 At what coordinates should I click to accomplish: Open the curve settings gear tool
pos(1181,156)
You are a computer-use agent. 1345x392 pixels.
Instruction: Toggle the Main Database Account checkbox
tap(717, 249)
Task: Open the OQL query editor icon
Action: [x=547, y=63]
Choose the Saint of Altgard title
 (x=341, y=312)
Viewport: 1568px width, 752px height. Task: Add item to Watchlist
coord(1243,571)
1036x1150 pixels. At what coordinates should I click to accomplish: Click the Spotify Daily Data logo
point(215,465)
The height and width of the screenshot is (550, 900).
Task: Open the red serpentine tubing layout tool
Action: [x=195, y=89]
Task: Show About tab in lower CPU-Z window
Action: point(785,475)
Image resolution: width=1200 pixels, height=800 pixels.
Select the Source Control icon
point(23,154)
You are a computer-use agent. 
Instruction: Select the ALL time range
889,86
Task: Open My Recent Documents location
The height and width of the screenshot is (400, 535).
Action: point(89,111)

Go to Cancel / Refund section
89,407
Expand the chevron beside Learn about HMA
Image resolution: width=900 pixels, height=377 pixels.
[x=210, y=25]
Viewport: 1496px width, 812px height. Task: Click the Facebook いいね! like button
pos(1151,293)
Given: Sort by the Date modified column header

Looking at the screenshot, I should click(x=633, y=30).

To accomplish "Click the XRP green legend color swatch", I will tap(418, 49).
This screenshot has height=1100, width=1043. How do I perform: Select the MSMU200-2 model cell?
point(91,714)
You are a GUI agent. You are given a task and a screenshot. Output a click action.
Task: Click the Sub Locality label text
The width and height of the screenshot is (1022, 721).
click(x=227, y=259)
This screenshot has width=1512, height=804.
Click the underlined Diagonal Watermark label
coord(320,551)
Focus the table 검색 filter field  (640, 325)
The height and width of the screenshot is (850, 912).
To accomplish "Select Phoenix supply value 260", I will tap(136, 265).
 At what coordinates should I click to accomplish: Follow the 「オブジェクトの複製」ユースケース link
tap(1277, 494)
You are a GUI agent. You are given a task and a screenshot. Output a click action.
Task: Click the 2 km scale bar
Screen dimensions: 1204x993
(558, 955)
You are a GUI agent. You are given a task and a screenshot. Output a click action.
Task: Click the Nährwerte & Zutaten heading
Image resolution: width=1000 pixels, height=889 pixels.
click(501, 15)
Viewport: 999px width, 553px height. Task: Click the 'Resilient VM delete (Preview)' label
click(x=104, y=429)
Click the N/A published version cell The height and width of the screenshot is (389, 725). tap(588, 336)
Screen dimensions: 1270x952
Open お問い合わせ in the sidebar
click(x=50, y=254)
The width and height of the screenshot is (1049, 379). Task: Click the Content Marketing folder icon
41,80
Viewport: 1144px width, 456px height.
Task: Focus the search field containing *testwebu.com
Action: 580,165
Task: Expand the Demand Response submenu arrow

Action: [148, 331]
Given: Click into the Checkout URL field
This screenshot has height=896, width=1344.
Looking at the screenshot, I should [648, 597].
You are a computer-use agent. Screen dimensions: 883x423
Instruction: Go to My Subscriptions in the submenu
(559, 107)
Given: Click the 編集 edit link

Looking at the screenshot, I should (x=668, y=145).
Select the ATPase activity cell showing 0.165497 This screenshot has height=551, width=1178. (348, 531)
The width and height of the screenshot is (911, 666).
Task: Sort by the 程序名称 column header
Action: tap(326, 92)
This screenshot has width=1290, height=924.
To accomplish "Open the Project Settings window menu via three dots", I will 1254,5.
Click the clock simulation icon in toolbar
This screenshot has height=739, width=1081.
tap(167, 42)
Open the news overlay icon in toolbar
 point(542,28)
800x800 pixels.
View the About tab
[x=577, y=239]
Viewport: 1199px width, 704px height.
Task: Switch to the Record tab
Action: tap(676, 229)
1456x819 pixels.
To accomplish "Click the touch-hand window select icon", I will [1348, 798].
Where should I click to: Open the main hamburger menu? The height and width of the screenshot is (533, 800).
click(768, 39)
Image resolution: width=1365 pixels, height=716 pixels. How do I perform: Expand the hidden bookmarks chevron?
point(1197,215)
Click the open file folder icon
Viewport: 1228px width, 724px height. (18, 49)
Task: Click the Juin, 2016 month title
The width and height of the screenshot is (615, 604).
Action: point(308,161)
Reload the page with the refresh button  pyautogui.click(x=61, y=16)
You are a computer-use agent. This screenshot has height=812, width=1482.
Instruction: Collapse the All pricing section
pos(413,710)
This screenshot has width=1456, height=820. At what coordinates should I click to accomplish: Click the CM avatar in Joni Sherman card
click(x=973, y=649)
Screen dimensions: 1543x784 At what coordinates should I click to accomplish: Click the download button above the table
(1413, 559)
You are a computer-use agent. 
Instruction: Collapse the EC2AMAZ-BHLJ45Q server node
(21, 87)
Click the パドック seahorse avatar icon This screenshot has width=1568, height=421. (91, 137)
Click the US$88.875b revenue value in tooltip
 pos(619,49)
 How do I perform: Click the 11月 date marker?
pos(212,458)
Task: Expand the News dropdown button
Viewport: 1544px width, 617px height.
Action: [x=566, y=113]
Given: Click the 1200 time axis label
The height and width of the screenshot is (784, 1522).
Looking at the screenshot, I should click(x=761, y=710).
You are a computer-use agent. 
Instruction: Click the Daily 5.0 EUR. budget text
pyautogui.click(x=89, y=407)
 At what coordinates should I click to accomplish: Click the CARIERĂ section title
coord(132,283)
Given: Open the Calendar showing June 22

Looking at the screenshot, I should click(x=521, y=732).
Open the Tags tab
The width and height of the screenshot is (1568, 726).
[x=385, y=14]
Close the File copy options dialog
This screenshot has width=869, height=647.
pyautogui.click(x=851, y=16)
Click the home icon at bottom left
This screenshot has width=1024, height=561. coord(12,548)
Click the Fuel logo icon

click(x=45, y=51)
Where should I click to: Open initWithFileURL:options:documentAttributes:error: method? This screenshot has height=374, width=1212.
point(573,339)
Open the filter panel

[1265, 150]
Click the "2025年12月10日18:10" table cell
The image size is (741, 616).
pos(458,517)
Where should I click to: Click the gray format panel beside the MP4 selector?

++++++

** What is needed **
Render the entries from the line containing "Click the パドック" up to and including the line containing "[1265, 150]" as a Markdown table with the columns Row and Text, omitting blank lines. Put the row number under Row and the line itself under Text.

** In response **
| Row | Text |
|---|---|
| 1 | Click the パドック seahorse avatar icon This screenshot has width=1568, height=421. (91, 137) |
| 2 | Click the US$88.875b revenue value in tooltip |
| 3 |  pos(619,49) |
| 4 |  How do I perform: Click the 11月 date marker? |
| 5 | pos(212,458) |
| 6 | Task: Expand the News dropdown button |
| 7 | Viewport: 1544px width, 617px height. |
| 8 | Action: [x=566, y=113] |
| 9 | Given: Click the 1200 time axis label |
| 10 | The height and width of the screenshot is (784, 1522). |
| 11 | Looking at the screenshot, I should click(x=761, y=710). |
| 12 | You are a computer-use agent.  |
| 13 | Instruction: Click the Daily 5.0 EUR. budget text |
| 14 | pyautogui.click(x=89, y=407) |
| 15 |  At what coordinates should I click to accomplish: Click the CARIERĂ section title |
| 16 | coord(132,283) |
| 17 | Given: Open the Calendar showing June 22 |
| 18 | Looking at the screenshot, I should click(x=521, y=732). |
| 19 | Open the Tags tab |
| 20 | The width and height of the screenshot is (1568, 726). |
| 21 | [x=385, y=14] |
| 22 | Close the File copy options dialog |
| 23 | This screenshot has width=869, height=647. |
| 24 | pyautogui.click(x=851, y=16) |
| 25 | Click the home icon at bottom left |
| 26 | This screenshot has width=1024, height=561. coord(12,548) |
| 27 | Click the Fuel logo icon |
| 28 | click(x=45, y=51) |
| 29 | Where should I click to: Open initWithFileURL:options:documentAttributes:error: method? This screenshot has height=374, width=1212. |
| 30 | point(573,339) |
| 31 | Open the filter panel |
| 32 | [1265, 150] |